In 2022, during the full-scale Russian invasion in Ukraine, she finished and published her first non-fiction book, which she had started in 2017, The Rise of Ukraine’s Sun: Stories of Donetsk and Luhansk Regions at the Beginning of the 21st century. Crucial for our current understanding of the differences in Ukraine’s social fabric, the book is devoted to Ukrainian civil society activism in Donbas. She is currently promoting this book with a book tour in various Ukrainian cities.

Kateryna is very vocal about the problems of women with children in academia, and has worked as a coach, speaking about self-care, where to find support, and how to survive forced migration with children. Her chapter on parenthood in times of war and the expectations put on women who had to leave their partners and ended up alone with their children in foreign countries – an autoethnography – will be published soon in an edited volume on the Russian war against Ukraine.

Dounia Bourabain

Dounia Bourabain

Dounia Bourabain is a gifted Belgian researcher with a Moroccan background, working as an assistant professor at Hasselt University. Although she only recently defended her dissertation, Everyday Sexism and Racism in the Ivory Tower: The Struggles and Resistance of Women Early Career Researchers in Belgium, at the VUB in Brussels, she already has a very strong track record, with several awards to her name.
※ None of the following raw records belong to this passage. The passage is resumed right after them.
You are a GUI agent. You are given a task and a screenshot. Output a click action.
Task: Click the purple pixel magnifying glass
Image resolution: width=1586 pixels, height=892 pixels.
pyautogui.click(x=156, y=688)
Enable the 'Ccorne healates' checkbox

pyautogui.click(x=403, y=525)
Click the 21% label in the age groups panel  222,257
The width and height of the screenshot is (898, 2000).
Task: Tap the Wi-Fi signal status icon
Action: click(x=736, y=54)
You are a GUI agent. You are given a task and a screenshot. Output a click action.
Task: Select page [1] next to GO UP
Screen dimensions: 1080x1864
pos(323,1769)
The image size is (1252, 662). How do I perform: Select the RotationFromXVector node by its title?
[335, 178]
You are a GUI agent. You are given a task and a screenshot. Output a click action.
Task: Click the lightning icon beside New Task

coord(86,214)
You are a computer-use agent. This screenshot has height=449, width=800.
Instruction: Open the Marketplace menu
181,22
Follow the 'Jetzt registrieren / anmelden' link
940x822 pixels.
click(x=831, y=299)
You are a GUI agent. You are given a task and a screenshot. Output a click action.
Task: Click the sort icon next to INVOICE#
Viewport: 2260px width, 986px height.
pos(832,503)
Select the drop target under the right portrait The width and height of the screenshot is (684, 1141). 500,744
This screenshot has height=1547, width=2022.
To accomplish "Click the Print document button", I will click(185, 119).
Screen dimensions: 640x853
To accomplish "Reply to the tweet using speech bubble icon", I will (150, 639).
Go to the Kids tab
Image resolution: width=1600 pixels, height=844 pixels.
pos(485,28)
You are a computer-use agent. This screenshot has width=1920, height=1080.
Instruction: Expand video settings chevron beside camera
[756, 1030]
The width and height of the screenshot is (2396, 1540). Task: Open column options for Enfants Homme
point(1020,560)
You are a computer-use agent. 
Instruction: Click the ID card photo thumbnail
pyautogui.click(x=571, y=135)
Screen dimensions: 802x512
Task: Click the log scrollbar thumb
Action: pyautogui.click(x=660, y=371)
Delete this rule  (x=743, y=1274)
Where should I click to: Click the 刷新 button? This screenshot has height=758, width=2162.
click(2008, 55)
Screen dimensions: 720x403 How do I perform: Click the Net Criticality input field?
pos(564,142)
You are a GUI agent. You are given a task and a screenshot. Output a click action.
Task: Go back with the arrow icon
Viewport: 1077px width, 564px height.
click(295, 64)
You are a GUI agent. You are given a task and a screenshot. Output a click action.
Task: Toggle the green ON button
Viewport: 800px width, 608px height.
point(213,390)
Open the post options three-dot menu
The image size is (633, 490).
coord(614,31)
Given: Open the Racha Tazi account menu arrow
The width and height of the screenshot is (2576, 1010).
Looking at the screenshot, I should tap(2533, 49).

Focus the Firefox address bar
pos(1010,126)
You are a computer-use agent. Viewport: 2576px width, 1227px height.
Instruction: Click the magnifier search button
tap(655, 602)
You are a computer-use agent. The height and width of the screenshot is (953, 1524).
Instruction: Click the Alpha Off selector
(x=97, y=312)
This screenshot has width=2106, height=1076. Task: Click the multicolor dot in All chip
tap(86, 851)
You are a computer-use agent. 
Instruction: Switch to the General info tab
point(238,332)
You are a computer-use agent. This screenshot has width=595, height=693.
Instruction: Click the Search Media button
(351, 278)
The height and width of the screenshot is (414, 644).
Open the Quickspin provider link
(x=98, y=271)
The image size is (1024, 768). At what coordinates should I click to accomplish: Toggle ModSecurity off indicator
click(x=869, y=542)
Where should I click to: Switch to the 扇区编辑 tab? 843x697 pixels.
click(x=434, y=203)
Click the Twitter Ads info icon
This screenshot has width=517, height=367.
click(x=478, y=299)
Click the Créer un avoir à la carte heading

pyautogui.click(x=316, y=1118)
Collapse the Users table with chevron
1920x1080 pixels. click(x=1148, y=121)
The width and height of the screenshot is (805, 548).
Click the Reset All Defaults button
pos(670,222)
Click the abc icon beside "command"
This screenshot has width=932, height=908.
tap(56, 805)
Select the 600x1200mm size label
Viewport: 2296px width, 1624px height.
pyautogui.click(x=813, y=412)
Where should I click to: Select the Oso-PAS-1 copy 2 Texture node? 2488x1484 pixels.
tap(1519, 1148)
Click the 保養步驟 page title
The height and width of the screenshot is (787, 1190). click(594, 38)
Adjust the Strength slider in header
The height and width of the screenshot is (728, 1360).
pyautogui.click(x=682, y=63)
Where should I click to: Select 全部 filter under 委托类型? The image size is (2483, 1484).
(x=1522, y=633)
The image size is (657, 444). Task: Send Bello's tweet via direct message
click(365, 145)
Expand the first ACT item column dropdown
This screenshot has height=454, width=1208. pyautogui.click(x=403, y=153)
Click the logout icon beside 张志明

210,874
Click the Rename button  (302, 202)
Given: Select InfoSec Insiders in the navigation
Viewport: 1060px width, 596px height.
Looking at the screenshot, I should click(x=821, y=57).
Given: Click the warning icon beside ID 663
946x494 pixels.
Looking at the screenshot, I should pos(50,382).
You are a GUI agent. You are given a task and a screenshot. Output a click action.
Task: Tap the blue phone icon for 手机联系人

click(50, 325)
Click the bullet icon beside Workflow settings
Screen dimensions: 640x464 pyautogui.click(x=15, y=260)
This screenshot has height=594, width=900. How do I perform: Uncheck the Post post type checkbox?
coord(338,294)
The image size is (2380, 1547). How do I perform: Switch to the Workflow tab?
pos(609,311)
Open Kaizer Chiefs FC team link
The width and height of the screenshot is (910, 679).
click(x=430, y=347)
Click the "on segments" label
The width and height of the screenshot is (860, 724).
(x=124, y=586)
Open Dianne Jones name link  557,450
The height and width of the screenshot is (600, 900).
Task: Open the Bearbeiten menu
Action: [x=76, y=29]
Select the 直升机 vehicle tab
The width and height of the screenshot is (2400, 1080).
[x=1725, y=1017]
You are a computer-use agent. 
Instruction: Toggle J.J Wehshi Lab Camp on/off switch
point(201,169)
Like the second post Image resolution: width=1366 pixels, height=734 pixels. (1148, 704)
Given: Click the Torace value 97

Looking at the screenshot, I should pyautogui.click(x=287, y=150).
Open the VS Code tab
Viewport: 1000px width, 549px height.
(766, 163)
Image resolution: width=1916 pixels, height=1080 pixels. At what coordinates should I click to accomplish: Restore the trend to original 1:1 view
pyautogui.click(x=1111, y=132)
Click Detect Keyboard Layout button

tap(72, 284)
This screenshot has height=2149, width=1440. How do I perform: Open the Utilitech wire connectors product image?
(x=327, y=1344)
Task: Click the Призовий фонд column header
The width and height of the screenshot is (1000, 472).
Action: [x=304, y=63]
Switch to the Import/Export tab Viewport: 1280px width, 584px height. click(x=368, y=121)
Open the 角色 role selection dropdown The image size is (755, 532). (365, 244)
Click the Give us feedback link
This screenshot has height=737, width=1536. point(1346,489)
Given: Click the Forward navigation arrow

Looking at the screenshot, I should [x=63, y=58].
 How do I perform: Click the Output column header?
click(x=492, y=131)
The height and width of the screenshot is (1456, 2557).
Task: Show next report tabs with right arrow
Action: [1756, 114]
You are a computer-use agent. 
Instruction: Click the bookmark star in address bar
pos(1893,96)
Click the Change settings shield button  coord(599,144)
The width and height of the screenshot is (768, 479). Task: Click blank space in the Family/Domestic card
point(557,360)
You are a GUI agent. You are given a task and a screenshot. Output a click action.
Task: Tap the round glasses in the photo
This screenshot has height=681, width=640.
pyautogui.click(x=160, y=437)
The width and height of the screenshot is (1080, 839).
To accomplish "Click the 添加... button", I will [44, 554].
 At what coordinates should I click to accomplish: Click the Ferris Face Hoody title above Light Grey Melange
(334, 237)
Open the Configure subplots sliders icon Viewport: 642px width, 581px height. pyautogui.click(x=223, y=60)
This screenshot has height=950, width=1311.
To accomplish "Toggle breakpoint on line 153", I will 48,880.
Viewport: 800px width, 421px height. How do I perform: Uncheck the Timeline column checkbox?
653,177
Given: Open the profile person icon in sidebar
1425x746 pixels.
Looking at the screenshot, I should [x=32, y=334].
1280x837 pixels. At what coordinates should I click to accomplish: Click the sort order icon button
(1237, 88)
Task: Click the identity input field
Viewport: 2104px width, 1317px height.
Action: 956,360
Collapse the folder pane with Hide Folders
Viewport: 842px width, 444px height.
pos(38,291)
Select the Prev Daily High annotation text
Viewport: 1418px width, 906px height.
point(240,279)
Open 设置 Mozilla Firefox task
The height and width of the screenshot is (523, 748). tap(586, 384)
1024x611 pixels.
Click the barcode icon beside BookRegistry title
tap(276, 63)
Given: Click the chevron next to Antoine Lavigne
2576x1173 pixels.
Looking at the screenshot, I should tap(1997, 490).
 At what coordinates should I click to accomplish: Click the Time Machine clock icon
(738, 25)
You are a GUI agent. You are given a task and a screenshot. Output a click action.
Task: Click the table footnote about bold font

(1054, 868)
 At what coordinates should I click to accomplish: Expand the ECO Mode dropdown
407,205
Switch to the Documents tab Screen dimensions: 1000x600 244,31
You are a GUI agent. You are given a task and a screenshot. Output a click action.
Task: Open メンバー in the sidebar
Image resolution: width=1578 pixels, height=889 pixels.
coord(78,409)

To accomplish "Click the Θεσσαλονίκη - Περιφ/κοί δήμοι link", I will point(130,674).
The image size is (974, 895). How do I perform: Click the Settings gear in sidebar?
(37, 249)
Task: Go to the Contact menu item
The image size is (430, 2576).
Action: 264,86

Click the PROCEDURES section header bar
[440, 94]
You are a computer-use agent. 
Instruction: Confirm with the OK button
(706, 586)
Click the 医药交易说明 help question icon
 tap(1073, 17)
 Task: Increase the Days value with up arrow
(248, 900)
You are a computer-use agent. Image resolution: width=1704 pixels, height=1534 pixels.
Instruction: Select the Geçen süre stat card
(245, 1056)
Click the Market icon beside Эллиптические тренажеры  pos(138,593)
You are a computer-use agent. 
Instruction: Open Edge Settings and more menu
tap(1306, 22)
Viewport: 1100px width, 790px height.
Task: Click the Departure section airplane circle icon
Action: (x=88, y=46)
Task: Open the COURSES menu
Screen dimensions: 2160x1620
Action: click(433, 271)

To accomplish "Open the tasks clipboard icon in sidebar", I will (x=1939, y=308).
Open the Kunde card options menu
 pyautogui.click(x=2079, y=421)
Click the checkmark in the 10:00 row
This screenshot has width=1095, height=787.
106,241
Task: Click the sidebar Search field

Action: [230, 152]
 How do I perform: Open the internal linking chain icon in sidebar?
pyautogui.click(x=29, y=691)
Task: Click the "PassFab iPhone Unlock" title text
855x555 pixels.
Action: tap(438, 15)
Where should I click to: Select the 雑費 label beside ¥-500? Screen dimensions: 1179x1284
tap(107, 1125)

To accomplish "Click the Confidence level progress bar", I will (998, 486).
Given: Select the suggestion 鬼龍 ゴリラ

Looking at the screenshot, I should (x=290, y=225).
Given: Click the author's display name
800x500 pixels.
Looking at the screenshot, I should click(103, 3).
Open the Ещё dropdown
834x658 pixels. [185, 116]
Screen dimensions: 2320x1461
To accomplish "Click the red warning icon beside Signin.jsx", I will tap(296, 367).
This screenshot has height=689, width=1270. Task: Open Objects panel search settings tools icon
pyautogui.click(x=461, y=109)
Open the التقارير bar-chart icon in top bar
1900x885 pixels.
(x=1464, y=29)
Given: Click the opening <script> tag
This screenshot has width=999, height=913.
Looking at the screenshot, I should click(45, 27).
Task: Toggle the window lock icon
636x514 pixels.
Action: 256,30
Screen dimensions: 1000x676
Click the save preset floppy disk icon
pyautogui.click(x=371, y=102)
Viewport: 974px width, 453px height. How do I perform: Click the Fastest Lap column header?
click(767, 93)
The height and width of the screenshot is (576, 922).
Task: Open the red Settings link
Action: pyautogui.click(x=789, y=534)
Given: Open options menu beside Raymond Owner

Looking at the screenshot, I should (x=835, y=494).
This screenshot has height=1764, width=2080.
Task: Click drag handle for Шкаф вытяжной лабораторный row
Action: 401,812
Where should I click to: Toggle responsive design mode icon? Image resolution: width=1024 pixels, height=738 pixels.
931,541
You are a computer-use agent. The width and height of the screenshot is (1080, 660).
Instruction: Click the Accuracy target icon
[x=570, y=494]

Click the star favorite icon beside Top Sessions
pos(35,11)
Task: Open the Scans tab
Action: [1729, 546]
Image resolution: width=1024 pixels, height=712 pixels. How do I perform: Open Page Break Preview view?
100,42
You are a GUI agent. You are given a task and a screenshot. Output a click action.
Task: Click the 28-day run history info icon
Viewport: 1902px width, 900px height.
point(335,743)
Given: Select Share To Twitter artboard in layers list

During her PhD research, she studied everyday racism and sexism in primary education, in clothing stores, and in higher education institutions. Her dissertation then constructed a typology of forms of everyday racism in the academic workplace. In addition, she paid special attention to the specific socialization process of women of color in the academic workplace and the strategies they use to navigate this space. She is also active and visible in European-level communities that fight sexism and racism in academia.

With her expertise in different fields of inequality, one of her passions is in strong sociological theory. She is also passionate about communicating her research to the wider public, giving guest lectures and conference presentations, and engaging in panel discussions on race and gender inequality, discrimination, and racism. She strives to be the professor she wishes she had when she was a student.

Elena Biagini

Elena Biagini

Elena Biagini is an activist and independent researcher with a PhD in Gender Studies from Sapienza University in Rome, who also teaches at an Italian public secondary school. She is one of the rare and leading researchers in the field of lesbian feminist studies in Italy. She has played a critical role as a well-known lesbian activist in the making of the Italian LGBTIQ+ movement  especially in the more radical, intersectional, and queer branch, in several lesbian groups and Facciamo Breccia, the 2000s NoVAT movement against the hegemony of the Vatican. Facciamo Breccia introduced a critique of homonormativity and homonationalism that defined the actions of mainstream organizations in those years.

She collaborates with independent media and published numerous articles in LGBTIQ+, lesbian, and feminist fields. Her PhD thesis (based on research done outside of her teaching job) and monograph L’emersione imprevista: Il movimento delle lesbiche in Italia negli anni ‘70 e ‘80 (The Unexpected Emergence: The Lesbian Movement in 1970s and 1980s Italy) was published in 2018 as the first scientific and rigorous contribution to the history of lesbian movements in Italy. This book is an indispensable contribution aimed at researchers, students, and activists. In Italy, this political movement and activism would not nearly be as visible without her contributions.